What the task requires =>
Work out how many lines in the data hold the string "will". Reply with only that number.

Records for this task =>
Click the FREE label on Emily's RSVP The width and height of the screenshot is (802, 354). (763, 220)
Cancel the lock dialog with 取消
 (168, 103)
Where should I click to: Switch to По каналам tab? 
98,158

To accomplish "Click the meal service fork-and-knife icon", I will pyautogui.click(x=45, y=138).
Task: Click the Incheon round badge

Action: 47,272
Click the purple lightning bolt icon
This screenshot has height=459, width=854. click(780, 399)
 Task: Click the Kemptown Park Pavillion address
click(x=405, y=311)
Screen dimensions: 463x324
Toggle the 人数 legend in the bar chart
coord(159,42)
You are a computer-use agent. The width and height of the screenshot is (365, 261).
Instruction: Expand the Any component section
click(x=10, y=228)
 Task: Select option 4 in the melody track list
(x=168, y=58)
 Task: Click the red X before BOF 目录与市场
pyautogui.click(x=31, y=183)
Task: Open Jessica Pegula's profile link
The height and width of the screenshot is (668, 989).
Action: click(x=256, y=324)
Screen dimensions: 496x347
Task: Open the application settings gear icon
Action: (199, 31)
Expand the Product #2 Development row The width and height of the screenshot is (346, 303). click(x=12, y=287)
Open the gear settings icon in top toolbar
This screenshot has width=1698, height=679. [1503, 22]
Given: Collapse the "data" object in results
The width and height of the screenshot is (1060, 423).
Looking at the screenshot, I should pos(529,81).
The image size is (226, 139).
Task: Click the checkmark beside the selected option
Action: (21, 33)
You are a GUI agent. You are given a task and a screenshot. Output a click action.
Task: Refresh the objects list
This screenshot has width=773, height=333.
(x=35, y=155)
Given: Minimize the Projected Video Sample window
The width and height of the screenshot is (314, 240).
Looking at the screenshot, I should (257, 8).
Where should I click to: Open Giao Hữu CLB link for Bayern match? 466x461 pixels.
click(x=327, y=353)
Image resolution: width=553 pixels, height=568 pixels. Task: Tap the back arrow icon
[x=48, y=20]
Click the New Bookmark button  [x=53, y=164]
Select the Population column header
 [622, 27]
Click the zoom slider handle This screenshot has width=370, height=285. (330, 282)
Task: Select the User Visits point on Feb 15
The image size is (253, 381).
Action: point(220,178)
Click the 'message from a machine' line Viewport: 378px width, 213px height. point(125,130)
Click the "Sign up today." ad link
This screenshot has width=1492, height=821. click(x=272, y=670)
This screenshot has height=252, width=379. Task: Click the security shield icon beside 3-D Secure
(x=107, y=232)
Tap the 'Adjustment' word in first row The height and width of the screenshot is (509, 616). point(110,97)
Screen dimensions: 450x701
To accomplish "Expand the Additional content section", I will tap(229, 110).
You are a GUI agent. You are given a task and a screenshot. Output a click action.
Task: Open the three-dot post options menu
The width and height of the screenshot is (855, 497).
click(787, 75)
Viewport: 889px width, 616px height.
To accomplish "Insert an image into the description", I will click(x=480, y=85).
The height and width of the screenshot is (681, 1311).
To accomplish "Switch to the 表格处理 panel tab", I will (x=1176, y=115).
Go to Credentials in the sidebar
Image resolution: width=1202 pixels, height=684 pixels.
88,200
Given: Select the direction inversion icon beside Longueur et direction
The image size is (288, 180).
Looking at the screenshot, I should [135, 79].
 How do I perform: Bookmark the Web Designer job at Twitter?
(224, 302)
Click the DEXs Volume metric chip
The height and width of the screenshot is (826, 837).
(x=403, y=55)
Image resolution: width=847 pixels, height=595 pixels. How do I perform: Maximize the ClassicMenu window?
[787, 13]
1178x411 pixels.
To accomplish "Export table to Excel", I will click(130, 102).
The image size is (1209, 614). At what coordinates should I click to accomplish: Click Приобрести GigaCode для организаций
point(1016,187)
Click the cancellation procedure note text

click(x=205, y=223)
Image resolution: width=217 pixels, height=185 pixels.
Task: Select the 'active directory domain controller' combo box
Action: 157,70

Solution for this task =>
5